Perhaps I had not lived long enough yet.
The year was 2009. I was 35 years old. The tides were changing in my life, and I am not even sure if I knew it yet.
I sold my condo in early Spring of that year and moved into Gary's apartment. We began to house hunt. I imagined a thousand different scenarios in which he would propose to me. I knew that was where we were headed.
I was right. We settled on our townhome in the Summer, and by September, he proposed. I was giddy with anticipation of what the world held in store for us. I could not wait for our next chapter to begin.
We never really talked about having children. Many of my friends were married by then and started growing their families. I loved their kids so much and began to think that I might want to be a parent. As a child of divorce, I swore that I would never bring a child into this world. That all changed when I met Gary.
Gary was harder to convince. He had been married before and knew how hard marriage could be.
The more time we spent with our friends' kids, the more we realized we wanted to share the love we had with each other with a little boy or girl. A baby that looked like (we hoped!) the best of both of us that we could shower with love and affection and comic book stories and shopping trips. A child that we made together out of the love that we had, for we were lucky to have so very much of it.
That was the beginning of the decade that would change my life more than any other.
In 2010, we got married. No matter what else happens in my life, that was one of the best days of it. Hands down. The sun was shining, it was not too hot or too cold, we were surrounded by our friends and families, and we laughed and giggled and smiled and danced and made memories that would one day sustain us in our darker days.
We got pregnant the second month we tried. The stick turned pink, and we were literally breathless. Our little family was going to be growing. Was anyone luckier than us??
And then the world stopped spinning. For no reason whatsoever, our baby girl died. I carried her just under my heart for 37 weeks and 1 day. I loved being pregnant and had visions as to what kind of mom I would be. Never once was I the kind of mom that had to deliver a baby to the quietest delivery room ever and hold a very still baby in my aching arms.
The trauma of Allie's death has become a core part of who Gary and I are as people, not to mention as parents. A loss like that becomes a part of your cellular make-up, and there's nothing you can do to change that. When you bury a child, you lose the hope that comes with pregnancies and the naivete that comes with usual everyday things. You worry more. You are more anxious. Sometimes just breathing is difficult.

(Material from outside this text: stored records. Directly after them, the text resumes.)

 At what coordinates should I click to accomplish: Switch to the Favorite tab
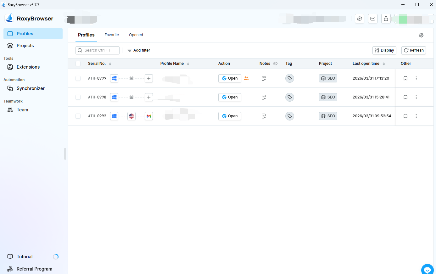pyautogui.click(x=112, y=35)
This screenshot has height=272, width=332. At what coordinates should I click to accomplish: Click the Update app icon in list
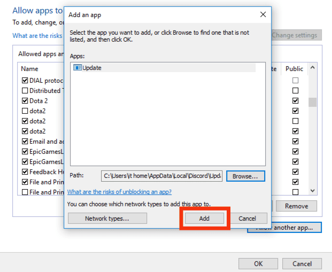[78, 68]
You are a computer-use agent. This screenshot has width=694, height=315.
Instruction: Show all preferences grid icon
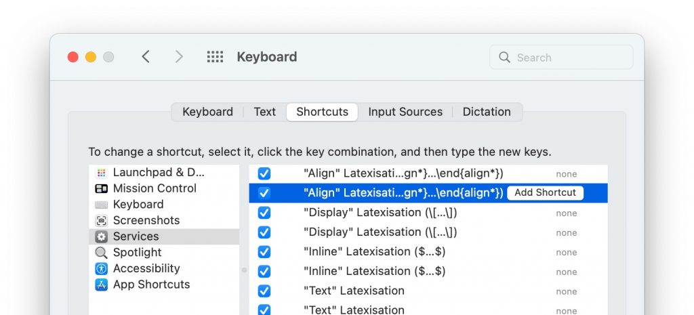[x=215, y=57]
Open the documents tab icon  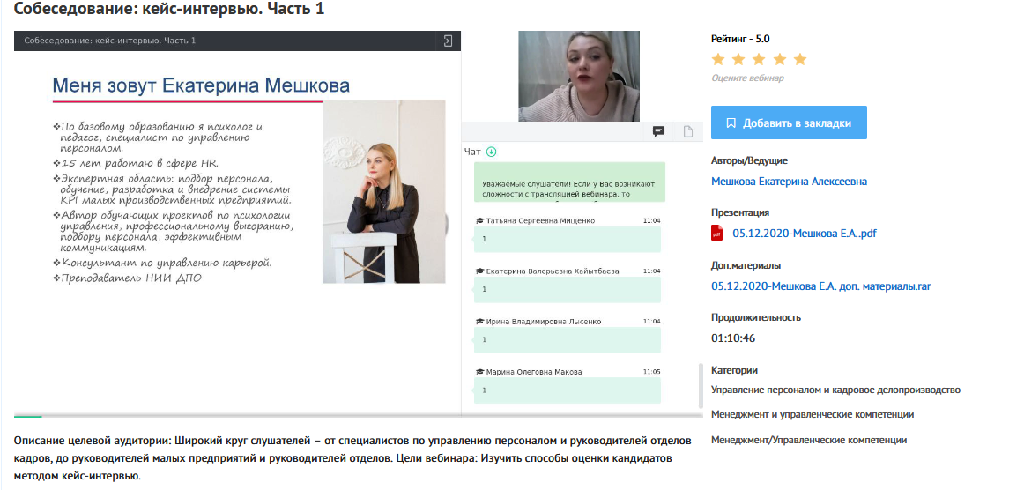coord(688,131)
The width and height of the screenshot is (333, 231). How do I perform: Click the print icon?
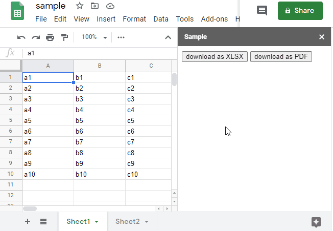click(50, 37)
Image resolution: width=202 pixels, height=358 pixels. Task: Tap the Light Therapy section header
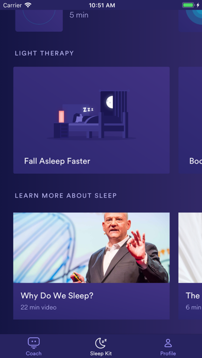[x=44, y=53]
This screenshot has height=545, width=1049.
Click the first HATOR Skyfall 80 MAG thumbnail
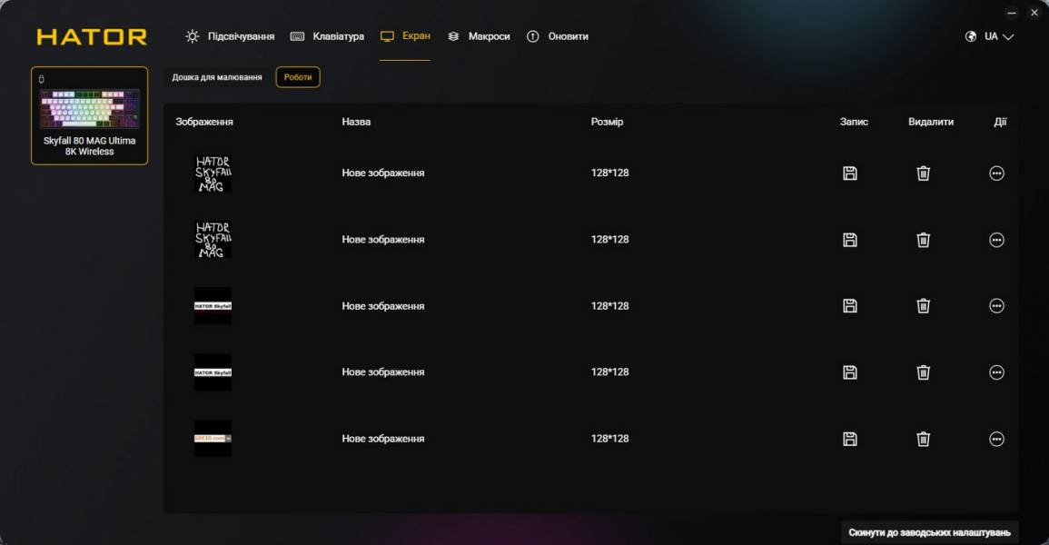(x=213, y=173)
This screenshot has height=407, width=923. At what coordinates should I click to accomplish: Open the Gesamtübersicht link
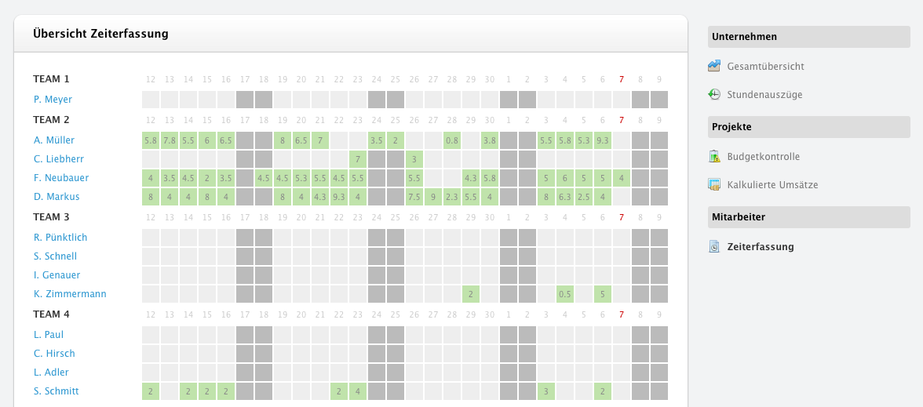pos(765,67)
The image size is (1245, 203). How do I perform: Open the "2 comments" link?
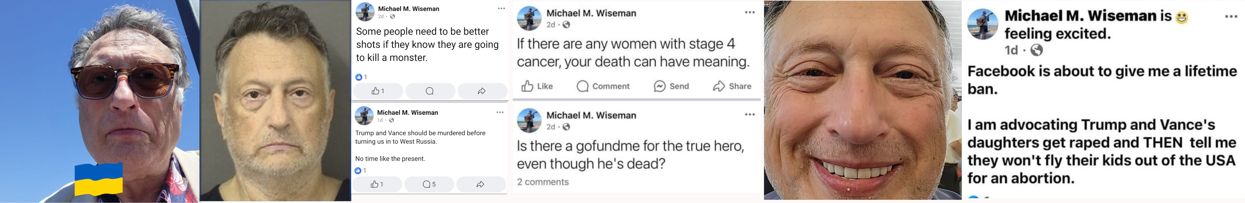543,182
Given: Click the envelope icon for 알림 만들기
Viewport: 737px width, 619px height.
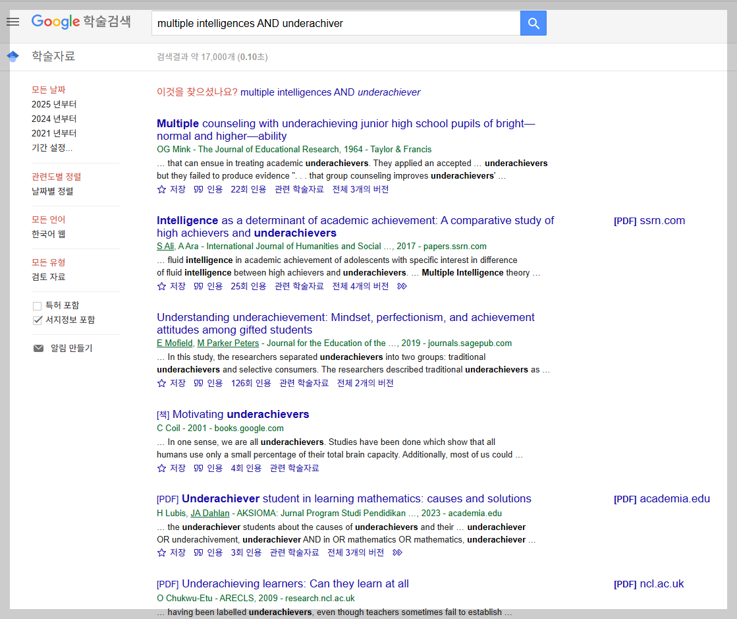Looking at the screenshot, I should click(x=38, y=347).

The years following Allie's death were dark. I do not remember so much of that time that was cloaked in grief. We tried to get pregnant again and build our family, but all that luck that we had before, simply vanished.

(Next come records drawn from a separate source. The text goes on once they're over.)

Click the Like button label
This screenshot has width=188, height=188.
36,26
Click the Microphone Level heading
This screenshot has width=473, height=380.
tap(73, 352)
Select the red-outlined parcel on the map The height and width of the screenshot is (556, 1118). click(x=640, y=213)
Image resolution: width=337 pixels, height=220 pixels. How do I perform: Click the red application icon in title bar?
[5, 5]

Until we decided to adopt. A family can be created in different ways, and we had to get creative with ours. From the day we made the decision to adopt, our luck changed.

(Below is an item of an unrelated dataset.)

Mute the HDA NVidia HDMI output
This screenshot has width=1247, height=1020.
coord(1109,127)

Miranda was put into our arms less than five months after we decided to adopt. Her birth mother was already pregnant with her when we will still deciding what to do. In Judaism, we call that "beshert." Translated, it means "destiny."
Being a mom to Miranda is who I was meant to be. I do not know why Allie had to die for me to parent Miranda. It seems like a cruel joke. We would not have adopted if Allie had lived, or if we had, it would not have been in that time frame. The idea of someone else raising Miranda that is not Gary and me is preposterous. She is our child through and through.
And so the rest of the decade was spent learning how to do right by both our girls. The desire to keep the memory alive of one daughter while giving what was left of our hearts to the other is no small task! Turns out staying home and raising Miranda for a time was what was right. So much of the decade was a mess of diapers and bottles and feedings and naps (for all 3 of us!) and joy. So much more joy than we ever thought we deserved.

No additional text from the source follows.